Nov 20, 2001 General Employment Issues

California Expands Rights of Domestic Partners

On October 14, 2001, California Governor Gray Davis signed legislation requiring that employers provide certain benefits to domestic partners of employees and otherwise extending to domestic partners certain protections that are currently offered only to married couples. The bill largely overturns an initiative passed by California voters in March 2000, which defined marriage as a heterosexual union, thus denying significant benefits to domestic partners.

The new law, which takes effect on January 1, 2002, will expand the benefits afforded those who qualify as domestic partners. In order to qualify, same-sex couples must be at least eighteen years of age and must meet various statutory requirements, including filing a Declaration of Domestic Partnership with the Secretary of State. Opposite-sex couples can also register as domestic partners and qualify for benefits, but only if one member of the partnership is at least 62 years old.

Employers should be aware that the new law extends the following benefits to couples who meet these requirements:

SICK LEAVE

Current California law requires employers who provide sick leave to allow employees to use sick leave to care for an ill child, parent, or spouse. See California Establishes ‘Kin Care’ Leave (March 2000). Specifically, employees must be permitted to use accrued and available sick leave in an amount not less than what would be accrued and available as sick leave during six months of employment.

Under the new law, employers must, to the same extent, allow employees to use sick time to care for an ill domestic partner or child of a domestic partner. This means that one-half an employee’s annual sick leave allotment, once it has actually accrued, may be used when an employee needs time off to care for an ill domestic partner or child of a domestic partner.

For example, an employee who earns five days of sick leave per year could use two-and-one-half days to care for an ill domestic partner, but only after the employee had actually earned those days.

GROUP HEALTH CARE

The new law also creates additional obligations for providers of group health care and disability insurance plans. Insurers will be required to offer employers the opportunity to obtain coverage for domestic partners of employees to the same extent, and subject to the same terms and conditions, as provided to a dependent of a married employee. In other words, while the new law does not require employers to provide coverage for domestic partners, it does require that the health plan or disability insurer make available benefits to domestic partners in the same manner as other dependents.

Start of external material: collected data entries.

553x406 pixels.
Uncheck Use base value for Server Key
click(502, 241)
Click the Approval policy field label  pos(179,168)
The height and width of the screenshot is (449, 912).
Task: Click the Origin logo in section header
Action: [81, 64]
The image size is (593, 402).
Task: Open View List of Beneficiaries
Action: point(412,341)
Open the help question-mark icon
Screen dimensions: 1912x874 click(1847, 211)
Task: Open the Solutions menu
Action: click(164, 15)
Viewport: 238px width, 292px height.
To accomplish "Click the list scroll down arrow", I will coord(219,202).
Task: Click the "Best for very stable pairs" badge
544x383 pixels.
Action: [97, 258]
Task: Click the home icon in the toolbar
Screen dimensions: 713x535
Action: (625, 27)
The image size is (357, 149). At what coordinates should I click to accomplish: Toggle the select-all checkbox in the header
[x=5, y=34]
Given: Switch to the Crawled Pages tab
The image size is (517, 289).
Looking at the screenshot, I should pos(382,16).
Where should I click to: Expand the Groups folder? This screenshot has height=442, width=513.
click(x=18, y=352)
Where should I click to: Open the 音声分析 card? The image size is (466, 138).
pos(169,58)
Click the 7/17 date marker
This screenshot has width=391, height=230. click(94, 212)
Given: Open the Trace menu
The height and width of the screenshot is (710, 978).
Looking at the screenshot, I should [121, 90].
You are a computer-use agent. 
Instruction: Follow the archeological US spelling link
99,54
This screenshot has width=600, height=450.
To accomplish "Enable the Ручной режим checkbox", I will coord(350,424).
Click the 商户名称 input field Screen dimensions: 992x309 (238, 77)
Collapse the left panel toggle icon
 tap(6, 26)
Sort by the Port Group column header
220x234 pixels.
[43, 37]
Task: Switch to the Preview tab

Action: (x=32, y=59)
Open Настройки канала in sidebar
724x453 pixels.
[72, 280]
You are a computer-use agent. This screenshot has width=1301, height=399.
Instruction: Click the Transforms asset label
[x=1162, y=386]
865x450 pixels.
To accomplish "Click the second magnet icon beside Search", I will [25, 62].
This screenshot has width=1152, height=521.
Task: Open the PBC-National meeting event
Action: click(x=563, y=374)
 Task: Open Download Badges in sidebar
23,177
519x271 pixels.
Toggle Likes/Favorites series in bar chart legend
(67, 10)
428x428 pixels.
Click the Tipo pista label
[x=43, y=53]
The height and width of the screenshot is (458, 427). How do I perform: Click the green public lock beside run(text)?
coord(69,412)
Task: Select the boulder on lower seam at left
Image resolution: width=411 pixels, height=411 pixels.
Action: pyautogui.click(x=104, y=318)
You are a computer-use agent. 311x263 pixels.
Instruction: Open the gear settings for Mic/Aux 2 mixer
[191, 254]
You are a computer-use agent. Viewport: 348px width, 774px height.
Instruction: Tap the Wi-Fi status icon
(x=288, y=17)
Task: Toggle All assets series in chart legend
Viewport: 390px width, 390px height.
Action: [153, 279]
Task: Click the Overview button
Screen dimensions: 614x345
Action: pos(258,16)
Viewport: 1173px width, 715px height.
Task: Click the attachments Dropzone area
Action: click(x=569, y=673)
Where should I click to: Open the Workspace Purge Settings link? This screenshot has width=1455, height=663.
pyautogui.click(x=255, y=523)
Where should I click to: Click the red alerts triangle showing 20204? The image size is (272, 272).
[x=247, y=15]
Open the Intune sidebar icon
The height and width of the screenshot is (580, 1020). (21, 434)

ELIGIBILITY FOR UNEMPLOYMENT BENEFITS

Current law provides that an employee who leaves his or her job without “good cause” is ineligible for unemployment benefits. The new law expands the definition of “good cause” to include the act of relocating with one’s domestic partner to a place from which it is impractical to commute and to which no job transfer by the employer is available.

DISABILITY BENEFITS

Existing law permits a married individual to file a disability claim on behalf of an eligible, but mentally incompetent spouse. The new law extends this same right to domestic partners.